▸ WORK ITEM:
Reproduce verbatim the lines of the material below, starting at the line with "Task: Open 浮点错误 result of submission 41067074" and ending at the line with "Click the Formato", both inclusive; skip the rest.

==========

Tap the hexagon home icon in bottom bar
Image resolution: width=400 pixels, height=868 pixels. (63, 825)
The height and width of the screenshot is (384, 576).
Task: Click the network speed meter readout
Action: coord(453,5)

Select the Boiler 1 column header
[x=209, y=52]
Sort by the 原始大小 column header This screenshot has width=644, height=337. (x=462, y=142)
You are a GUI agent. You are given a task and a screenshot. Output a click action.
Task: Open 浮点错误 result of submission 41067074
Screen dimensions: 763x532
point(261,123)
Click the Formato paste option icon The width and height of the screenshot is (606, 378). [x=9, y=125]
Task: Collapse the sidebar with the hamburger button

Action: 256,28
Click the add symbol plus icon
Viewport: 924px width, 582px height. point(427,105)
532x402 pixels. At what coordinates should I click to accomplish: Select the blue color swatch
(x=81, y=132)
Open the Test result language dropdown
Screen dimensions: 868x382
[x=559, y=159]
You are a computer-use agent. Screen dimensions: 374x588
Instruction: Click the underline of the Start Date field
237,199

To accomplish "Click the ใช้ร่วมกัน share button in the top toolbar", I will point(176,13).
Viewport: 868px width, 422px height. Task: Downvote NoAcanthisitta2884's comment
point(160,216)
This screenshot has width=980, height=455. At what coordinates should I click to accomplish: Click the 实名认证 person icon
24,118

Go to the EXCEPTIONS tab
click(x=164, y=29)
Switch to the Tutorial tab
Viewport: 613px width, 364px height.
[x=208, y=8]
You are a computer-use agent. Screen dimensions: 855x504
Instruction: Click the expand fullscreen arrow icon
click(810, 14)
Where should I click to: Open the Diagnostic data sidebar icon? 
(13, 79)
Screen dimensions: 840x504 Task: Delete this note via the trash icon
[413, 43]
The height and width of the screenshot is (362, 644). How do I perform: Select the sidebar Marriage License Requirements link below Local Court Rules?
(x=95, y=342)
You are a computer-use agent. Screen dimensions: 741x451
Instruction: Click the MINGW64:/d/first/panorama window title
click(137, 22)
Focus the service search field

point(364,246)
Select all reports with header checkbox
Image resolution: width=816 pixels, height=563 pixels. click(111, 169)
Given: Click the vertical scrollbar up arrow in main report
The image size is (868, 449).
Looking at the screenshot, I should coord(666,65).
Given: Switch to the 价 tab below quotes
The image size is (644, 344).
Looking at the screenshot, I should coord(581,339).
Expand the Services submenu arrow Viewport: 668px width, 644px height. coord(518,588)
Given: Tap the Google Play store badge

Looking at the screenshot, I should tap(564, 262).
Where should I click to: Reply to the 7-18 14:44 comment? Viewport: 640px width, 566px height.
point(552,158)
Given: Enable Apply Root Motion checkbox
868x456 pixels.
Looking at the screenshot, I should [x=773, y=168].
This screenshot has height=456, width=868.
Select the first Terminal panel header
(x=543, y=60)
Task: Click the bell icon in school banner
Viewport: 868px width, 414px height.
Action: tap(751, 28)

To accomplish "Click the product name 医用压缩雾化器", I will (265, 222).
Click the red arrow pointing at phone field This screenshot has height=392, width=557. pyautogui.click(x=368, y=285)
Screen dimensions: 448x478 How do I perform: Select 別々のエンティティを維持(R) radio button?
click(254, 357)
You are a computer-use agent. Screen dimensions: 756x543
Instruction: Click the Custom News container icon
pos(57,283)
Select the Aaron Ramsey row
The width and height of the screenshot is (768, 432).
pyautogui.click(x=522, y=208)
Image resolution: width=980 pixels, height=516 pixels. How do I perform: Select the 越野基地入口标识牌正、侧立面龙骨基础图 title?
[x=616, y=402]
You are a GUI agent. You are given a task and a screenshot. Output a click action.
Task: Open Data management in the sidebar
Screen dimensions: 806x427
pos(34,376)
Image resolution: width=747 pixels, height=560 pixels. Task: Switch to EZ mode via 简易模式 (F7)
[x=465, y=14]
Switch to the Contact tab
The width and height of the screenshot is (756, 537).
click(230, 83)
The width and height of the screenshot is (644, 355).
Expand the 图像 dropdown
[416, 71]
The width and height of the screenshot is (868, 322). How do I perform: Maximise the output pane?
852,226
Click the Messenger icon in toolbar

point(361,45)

==========

▸ TASK RESULT:
Task: Open 浮点错误 result of submission 41067074
Screen dimensions: 763x532
point(261,123)
Click the Formato paste option icon The width and height of the screenshot is (606, 378). [x=9, y=125]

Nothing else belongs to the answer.